Stored items:

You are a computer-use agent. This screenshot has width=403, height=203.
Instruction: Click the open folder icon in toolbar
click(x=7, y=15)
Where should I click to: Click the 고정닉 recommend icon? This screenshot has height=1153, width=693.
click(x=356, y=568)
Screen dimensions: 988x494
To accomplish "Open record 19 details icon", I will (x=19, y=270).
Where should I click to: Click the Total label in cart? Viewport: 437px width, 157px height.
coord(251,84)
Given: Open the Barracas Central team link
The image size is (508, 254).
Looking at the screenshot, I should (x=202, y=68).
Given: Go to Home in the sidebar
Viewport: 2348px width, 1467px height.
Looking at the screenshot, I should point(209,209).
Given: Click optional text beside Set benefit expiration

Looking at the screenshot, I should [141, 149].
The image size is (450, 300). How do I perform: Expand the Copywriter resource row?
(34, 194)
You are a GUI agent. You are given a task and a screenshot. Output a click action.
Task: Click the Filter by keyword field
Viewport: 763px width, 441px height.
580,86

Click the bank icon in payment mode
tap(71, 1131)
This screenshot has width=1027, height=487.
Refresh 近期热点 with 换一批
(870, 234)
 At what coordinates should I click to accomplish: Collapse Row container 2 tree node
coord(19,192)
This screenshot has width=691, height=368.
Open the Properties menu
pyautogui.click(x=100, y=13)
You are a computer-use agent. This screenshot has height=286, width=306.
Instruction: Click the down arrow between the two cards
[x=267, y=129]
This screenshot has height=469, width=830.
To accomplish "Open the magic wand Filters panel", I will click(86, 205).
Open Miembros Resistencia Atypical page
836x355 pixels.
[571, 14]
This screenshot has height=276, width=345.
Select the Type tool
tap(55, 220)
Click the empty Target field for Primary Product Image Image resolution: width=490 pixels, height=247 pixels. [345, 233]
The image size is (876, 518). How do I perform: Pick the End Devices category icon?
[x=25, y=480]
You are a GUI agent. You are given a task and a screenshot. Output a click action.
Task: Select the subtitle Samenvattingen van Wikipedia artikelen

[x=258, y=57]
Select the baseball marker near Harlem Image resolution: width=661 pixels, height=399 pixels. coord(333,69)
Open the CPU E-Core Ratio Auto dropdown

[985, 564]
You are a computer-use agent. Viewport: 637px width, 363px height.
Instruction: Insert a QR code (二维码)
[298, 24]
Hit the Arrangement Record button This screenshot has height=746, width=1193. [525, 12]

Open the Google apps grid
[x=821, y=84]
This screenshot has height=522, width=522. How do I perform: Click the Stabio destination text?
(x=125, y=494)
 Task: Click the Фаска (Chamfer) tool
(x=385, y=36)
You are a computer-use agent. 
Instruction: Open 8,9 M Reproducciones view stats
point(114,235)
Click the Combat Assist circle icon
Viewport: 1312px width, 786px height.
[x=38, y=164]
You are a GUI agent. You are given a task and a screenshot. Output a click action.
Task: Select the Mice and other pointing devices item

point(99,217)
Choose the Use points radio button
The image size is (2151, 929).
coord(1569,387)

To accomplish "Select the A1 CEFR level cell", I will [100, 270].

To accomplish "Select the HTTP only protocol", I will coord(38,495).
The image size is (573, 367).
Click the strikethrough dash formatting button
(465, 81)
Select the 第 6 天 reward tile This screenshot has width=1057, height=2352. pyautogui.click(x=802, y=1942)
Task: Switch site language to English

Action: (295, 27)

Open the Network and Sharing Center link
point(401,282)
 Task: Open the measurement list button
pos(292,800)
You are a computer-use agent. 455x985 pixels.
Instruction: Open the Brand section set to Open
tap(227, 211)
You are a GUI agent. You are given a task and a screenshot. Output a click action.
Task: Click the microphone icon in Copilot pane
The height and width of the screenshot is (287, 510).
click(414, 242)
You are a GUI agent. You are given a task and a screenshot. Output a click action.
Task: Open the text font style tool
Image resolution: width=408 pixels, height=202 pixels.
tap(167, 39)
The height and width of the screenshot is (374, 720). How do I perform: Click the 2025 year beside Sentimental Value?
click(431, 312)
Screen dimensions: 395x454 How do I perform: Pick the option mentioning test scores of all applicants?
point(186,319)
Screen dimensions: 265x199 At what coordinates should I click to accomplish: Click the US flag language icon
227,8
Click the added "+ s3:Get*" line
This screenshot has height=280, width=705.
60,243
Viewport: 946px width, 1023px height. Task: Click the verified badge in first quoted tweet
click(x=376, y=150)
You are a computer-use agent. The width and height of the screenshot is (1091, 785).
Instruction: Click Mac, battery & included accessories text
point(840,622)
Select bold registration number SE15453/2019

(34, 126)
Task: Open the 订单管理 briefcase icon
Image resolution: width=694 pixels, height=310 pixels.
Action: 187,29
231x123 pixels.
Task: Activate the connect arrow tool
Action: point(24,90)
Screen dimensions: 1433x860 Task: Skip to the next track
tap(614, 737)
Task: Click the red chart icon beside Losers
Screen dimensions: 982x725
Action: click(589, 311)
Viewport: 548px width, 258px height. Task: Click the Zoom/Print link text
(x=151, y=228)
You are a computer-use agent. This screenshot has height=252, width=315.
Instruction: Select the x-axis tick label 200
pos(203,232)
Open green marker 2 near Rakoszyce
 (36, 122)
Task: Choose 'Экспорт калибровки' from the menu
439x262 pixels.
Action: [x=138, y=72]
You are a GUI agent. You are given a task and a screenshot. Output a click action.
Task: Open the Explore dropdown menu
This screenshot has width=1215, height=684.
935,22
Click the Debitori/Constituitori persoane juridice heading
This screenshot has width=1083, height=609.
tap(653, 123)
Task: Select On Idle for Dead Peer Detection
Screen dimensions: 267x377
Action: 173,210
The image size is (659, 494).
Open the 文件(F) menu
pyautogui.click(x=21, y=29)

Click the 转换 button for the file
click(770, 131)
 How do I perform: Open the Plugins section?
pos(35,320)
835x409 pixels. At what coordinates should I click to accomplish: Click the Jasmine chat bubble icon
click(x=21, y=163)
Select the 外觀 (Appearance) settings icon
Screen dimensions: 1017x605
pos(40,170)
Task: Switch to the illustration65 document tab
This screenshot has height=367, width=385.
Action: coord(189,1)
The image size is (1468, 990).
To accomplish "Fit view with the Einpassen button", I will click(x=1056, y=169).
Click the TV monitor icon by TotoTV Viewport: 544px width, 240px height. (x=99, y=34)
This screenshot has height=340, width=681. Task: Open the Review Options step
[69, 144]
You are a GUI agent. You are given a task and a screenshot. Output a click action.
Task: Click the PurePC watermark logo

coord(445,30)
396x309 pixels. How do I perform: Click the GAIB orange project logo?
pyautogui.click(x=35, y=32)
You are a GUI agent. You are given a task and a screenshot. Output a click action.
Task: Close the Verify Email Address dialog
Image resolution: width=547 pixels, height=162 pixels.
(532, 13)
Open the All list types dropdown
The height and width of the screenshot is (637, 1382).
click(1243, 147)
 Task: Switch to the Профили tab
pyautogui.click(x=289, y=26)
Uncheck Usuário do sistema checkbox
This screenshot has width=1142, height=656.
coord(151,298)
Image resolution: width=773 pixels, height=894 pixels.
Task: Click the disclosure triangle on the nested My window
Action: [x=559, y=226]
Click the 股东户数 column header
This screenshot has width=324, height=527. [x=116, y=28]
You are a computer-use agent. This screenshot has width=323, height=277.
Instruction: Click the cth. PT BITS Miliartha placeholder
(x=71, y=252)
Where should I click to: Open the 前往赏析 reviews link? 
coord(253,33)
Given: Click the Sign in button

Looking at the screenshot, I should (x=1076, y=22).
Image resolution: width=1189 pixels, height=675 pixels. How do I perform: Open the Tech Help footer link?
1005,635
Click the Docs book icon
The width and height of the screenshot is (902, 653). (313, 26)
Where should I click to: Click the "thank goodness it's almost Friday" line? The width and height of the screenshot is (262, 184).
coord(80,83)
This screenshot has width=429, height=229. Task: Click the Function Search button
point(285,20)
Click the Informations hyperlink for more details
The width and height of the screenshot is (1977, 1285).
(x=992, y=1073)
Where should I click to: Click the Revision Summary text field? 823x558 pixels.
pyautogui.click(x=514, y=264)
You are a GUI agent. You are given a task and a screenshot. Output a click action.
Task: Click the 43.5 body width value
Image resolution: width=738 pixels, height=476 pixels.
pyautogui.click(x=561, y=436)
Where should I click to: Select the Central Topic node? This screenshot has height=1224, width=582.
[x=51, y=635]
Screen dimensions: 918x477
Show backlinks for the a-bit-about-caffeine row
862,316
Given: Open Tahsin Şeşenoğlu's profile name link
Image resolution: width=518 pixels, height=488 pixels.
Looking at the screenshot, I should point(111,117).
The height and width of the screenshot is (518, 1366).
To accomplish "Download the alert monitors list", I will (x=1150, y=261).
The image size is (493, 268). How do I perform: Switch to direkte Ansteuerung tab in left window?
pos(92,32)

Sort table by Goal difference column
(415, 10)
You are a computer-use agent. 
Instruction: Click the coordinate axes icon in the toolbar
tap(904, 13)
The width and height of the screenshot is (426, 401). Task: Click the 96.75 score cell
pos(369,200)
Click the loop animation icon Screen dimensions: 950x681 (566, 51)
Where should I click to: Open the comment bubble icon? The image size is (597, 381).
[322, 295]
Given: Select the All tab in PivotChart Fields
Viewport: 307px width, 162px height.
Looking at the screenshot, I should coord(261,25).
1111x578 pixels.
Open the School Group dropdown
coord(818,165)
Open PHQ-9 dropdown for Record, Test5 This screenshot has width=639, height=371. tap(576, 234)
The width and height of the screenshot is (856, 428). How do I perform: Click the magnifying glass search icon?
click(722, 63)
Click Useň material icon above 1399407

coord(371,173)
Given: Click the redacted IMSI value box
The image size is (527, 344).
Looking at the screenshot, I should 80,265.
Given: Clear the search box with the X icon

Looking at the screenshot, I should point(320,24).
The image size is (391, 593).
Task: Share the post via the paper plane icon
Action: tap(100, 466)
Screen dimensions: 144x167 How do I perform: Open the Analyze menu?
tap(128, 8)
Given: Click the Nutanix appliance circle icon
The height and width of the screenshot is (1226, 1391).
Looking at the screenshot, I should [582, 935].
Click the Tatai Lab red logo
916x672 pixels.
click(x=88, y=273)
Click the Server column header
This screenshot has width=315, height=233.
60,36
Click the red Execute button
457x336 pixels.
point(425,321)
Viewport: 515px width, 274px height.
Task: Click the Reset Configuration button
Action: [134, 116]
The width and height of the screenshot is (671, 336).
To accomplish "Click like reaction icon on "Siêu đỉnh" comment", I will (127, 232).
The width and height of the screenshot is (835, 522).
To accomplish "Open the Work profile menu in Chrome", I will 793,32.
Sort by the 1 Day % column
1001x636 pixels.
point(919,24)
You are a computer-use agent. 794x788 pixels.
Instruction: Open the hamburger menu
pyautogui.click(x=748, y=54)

Task: For this task, write out exactly the lines of the entries above, starting at the line with "Screen dimensions: 988x494" and ending at the line with "Given: Go to Home in the sidebar", both included, and no others.

Task solution:
Screen dimensions: 988x494
To accomplish "Open record 19 details icon", I will (x=19, y=270).
Where should I click to: Click the Total label in cart? Viewport: 437px width, 157px height.
coord(251,84)
Given: Open the Barracas Central team link
The image size is (508, 254).
Looking at the screenshot, I should (x=202, y=68).
Given: Go to Home in the sidebar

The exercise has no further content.